My mother said most cryptozoologists were really just hunters in disguise, but that there were some, a very few, who worked like secret agents in the wild. These were the ones who found lost animals and helped them hide.
“You see these men in the paper sometimes,” she said. “The secret ones. And they are always very sure of themselves, delighted to prove it’s all a hoax. It was no more than a moose, they say. Just a fallen log or
common bear. They’re very convincing, these men, but their smiles give them away. There’s not a man alive that smiles when he’s wrong.”
She took the Polaroid camera out of her purse and walked down to the water. Every time we came to the lake, she took a picture, just in case. The trick was to aim at something else so that you caught the monster by surprise.
She stood in the water and aimed at the far pier. There was a click and a whir as the picture came out. I looked at the lake. It was almost dark. In the distance, something shimmered and moved away. My mother turned the picture face-down and gave it to me. She never looked until the end, but I didn’t like to wait. In the beginning, everything was gray, then slowly this faded and dim shapes emerged. This was the moment when the monster might appear. A fin might rise to the surface or a hump or a head.
I waited, holding my breath. Then the water came in, and the sky and the pier. I held the picture up to the light, but there was nothing to see. Only the dark skin of the lake and the birds circling round. “One more for the drawer,” my mother said.
At home, we had a special drawer that we kept the pictures in. Inside were dozens of photographs, numbered and filed by date. Two years’ worth. Number 37 was the best. It showed a dark black spot hovering just above the lake. It could be the monster or it could be my mother’s thumb. Only an expert could tell for sure.

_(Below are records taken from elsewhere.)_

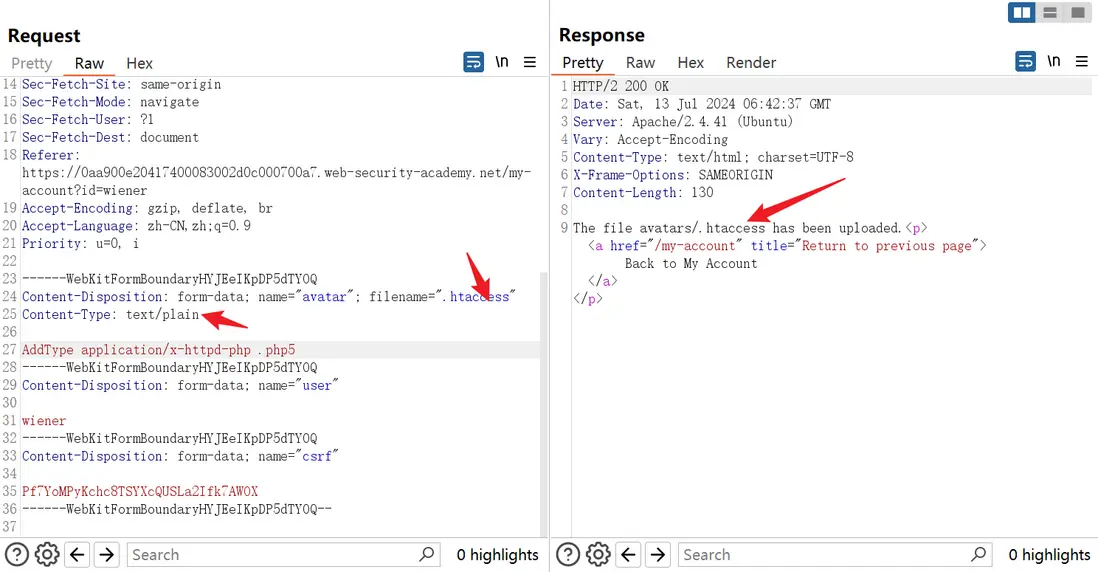Click the Response search help icon

coord(568,554)
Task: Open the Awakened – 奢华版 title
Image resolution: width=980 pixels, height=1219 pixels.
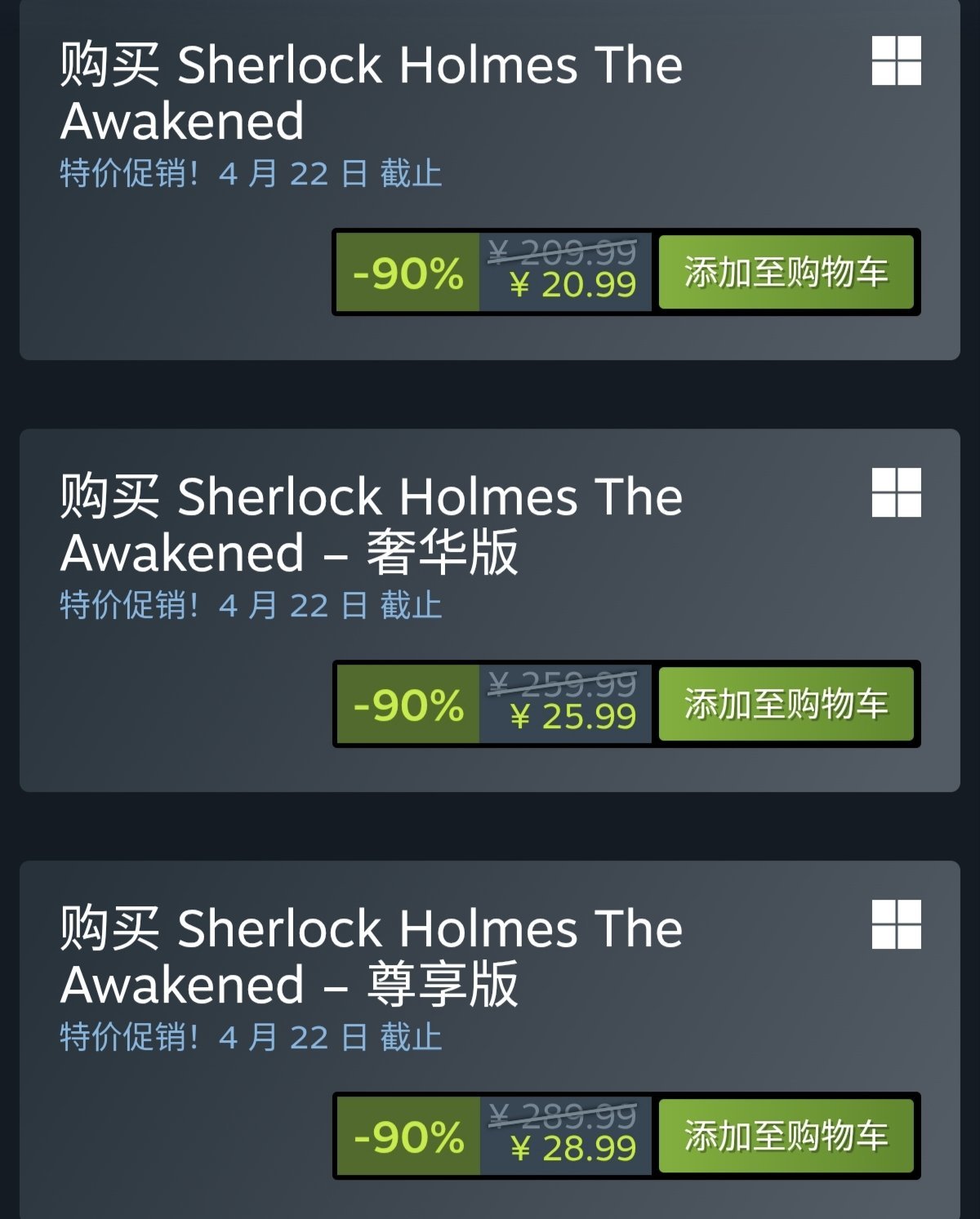Action: pyautogui.click(x=372, y=524)
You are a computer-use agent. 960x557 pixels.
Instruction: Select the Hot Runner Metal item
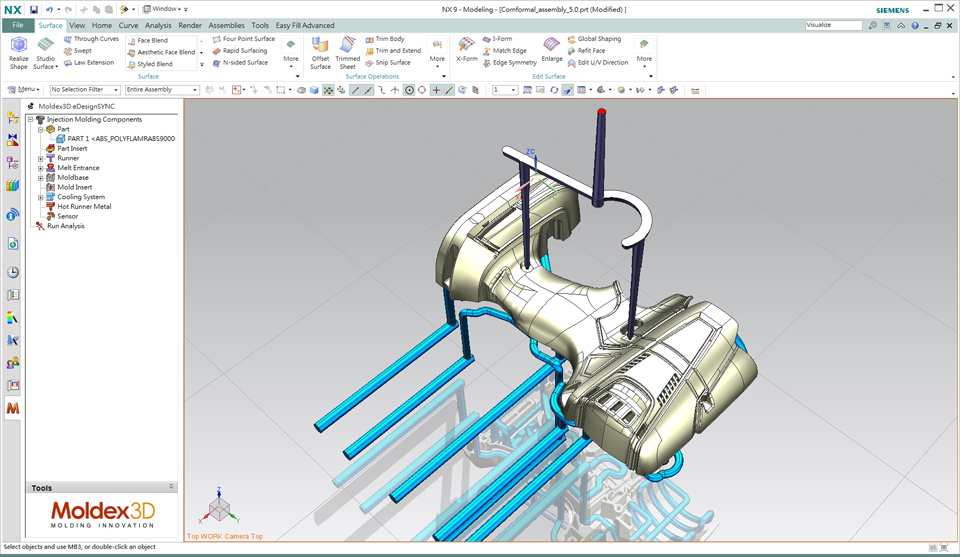pyautogui.click(x=84, y=206)

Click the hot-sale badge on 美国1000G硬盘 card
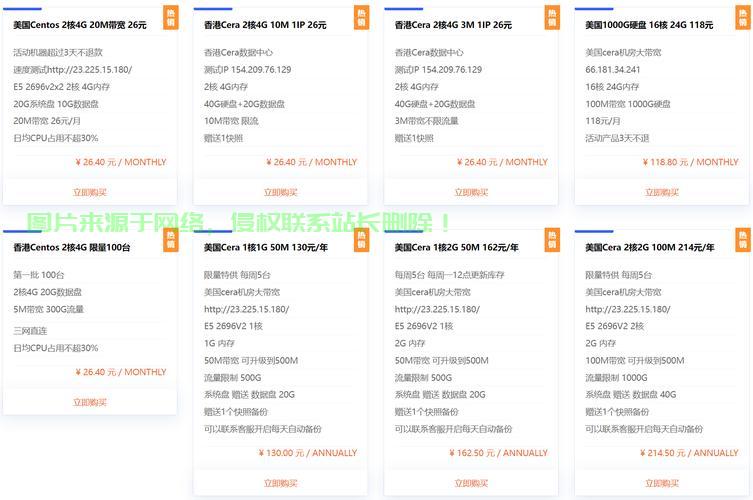pyautogui.click(x=742, y=18)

Sometimes my mother tired of looking for the monster and we’d go to the park instead. The rule about the park was that we could only go there if we went in disguise. Otherwise, men might stop and talk to us. Men were always trying to talk to my mother, it seemed. But, in disguise, we could travel incognito. That was the way spies traveled, she said.
My mother knew a lot about spies and sometimes hinted that she had been one once. She knew a way, for example, to make an umbrella shoot a poison dart. Also that the CIA had tried to kill the president of Cuba with an exploding clam. She showed me how to send secret messages by underlining words in a newspaper and dropping it on a bench.
Someone is after you
, was the message we left the man in the park who wore sharkskin boots and shooed the birds away.
Meet me on the moon
, we left for the old woman with the flowered hat and walking stick.
Many admire you
, we left for the one-eyed dog walker and his six basset hounds.
Sometimes I tried to guess which of my mother’s stories were true and which were not, but I was usually wrong. Even my father knew about the exploding clam, it turned out, though he grew vague when asked about the poisoned umbrella. “My wife, Mata Hari,” was all he’d say.
The day before Thanksgiving, there was a terrible storm. One moment there was a sharp chill in the air, and the next, ice fell down. All afternoon, my father peered out the window, checking the roads. That night they were going to a benefit to raise money for the raptor center where my mother worked.
This party’s for the birds!
the invitations said.
I sat on the edge of the bathtub and watched my mother put on her face. Outside, the trees were breaking themselves into pieces. Ice tapped against the glass. My mother went to the window and rubbed away the steam. “Listen, Grace,” she said, “I think someone’s speaking to us in code.” I looked out the window. There was nothing but the dark trees to see. My mother tapped twice on the glass, then cupped a hand to her ear. For a long time she stood like that, waiting. Then she gave up and walked away. I wanted to ask her if she had really been a spy, but I was too afraid. If I told you that, I’d have to kill you, she said once.